U.N. nuclear board reports Syria to Security Council

By Fredrik Dahl and Sylvia Westall

VIENNA (Reuters) – The U.N. nuclear watchdog board decided on Thursday to report Syria to the Security Council for covert atomic work, a U.S.-led move coinciding with Western condemnation of Damascus’ crackdown on opposition protests.

Russia and China voted against the proposal at the International Atomic Energy Agency (IAEA), highlighting big power divisions and probably ruling out any follow-up punitive measures by the U.N. council in New York.

With 17 votes in favor and six against, the IAEA’s 35-nation board adopted the resolution rebuking the Arab state for three years of stonewalling of an agency probe into the Dair Alzour complex destroyed by Israel in 2007.

U.S. intelligence reports have said it was a nascent, North Korean-designed reactor intended to produce plutonium for atomic bombs before it was bombed to rubble.

The IAEA, the Vienna-based U.N. atomic agency, gave independent backing to the U.S. allegation in a report last month which said it was “very likely” to have been a reactor.

Syria says it was a military, non-nuclear facility.

The country’s IAEA envoy said he regretted Thursday’s IAEA decision but that it would not affect its relations with the agency, suggesting Damascus would not take retaliatory steps.

The board resolution found Syria — which is also facing Western sanctions over its violent crackdown on pro-democracy protests — in “non-compliance” with its international obligations and reported the case to the Security Council.

U.S. envoy Glyn Davies said it was a necessary step and that the IAEA board could not accept Syria’s “concealment” of nuclear activities.

“Syria’s apparent attempt at constructing a secret undeclared, plutonium production reactor — a reactor with no credible peaceful purpose – represents one of the most serious safeguards violations possible,” Davies told reporters.

German Ambassador Ruediger Luedeking said after the vote: “The latest Syria report by the IAEA … left no other choice.”


It came a day after Britain, France, Germany and Portugal gave the Security Council a draft resolution condemning Syria’s crackdown on protesters, despite the risk of a Russian veto.

Several non-Western IAEA board members had expressed skepticism about sending the issue to New York, with some arguing that whatever happened at Dair Alzour was now in the past and did not represent a current threat.

Diplomats said those expressing doubt, apart from Russia and China, also included some Arab states and developing countries. Azerbaijan, Ecuador, Pakistan and Venezuela also voted no. Eleven countries abstained in the vote.

Russia and China are especially important because they are among the five permanent members of the Security Council, which also groups the United States, France and Britain.

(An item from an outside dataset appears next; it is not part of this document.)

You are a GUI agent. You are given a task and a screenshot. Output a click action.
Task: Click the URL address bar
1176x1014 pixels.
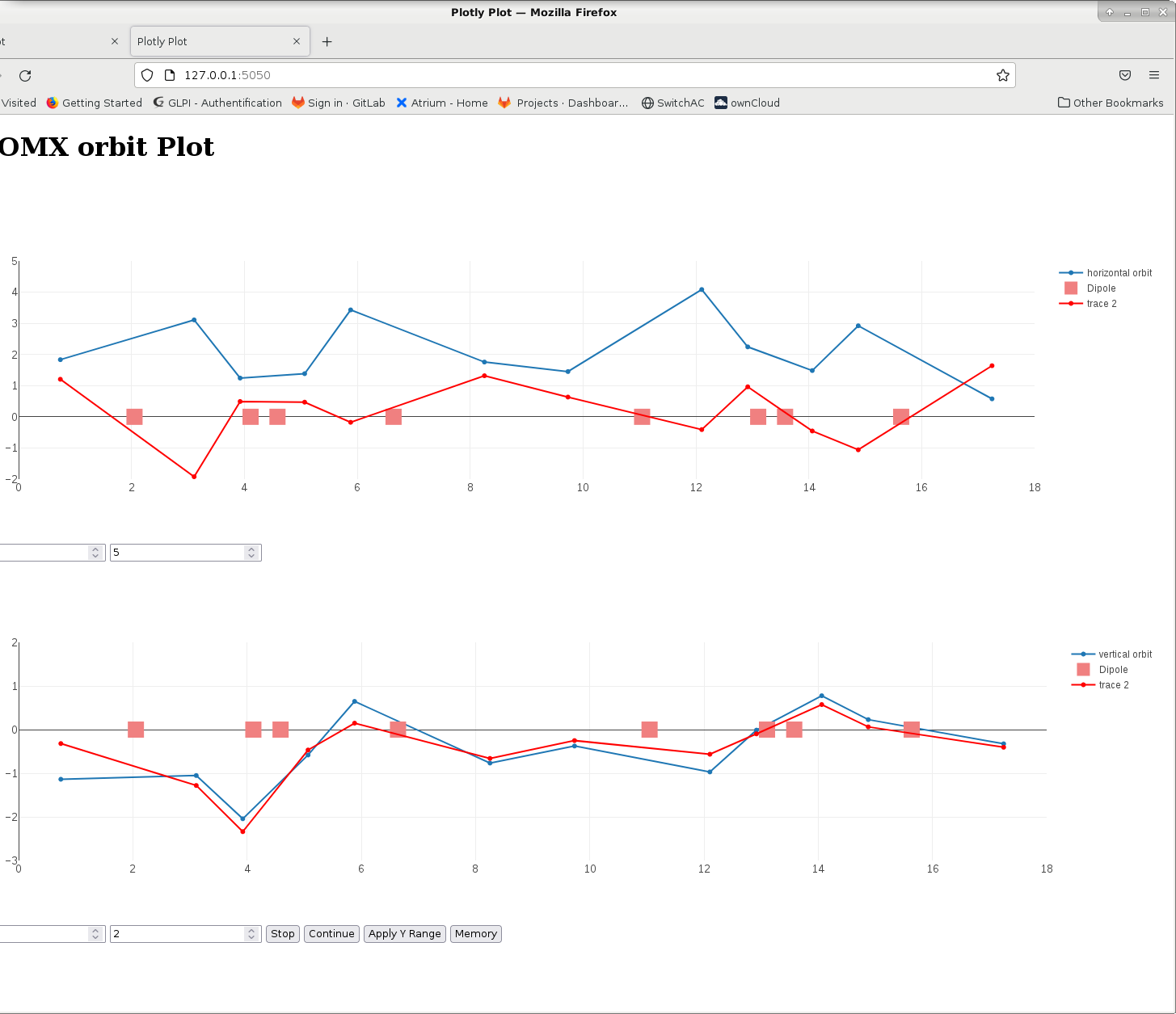click(x=566, y=75)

The 15-nation council has the power to impose sanctions, as it has done four times over Iran’s nuclear program.

The IAEA board can refer countries to the Security Council if they are judged to have violated global non-proliferation rules by engaging in covert nuclear work.

It reported Iran to the Security Council in 2006 over its failure to dispel suspicions that it was trying to develop nuclear weapons. Tehran has since been hit with four rounds of U.N. sanctions over its refusal to curb sensitive nuclear work.

Syria, an ally of Iran, denies harboring a nuclear weapons program and says the focus should be on Israel instead because of its presumed nuclear arsenal.

In an apparent bid to derail any censure by the IAEA, Syria offered last month to fully cooperate with the agency, after earlier rebuffing repeated requests for access to Dair Alzour.

Western diplomats dismissed the Syrian initiative as a tactical move and said it was important for the board to act as it would also send a warning signal to other countries such as Iran not to engage in any secret atomic activities.

Syria’s ambassador to the IAEA, Bassam Al-Sabbagh, called the referral vote “regrettable.”

Asked if it would affect cooperation with the IAEA, he said: “I think Syria has always been committed to its obligations and to its duties and I think we will continue to do so.”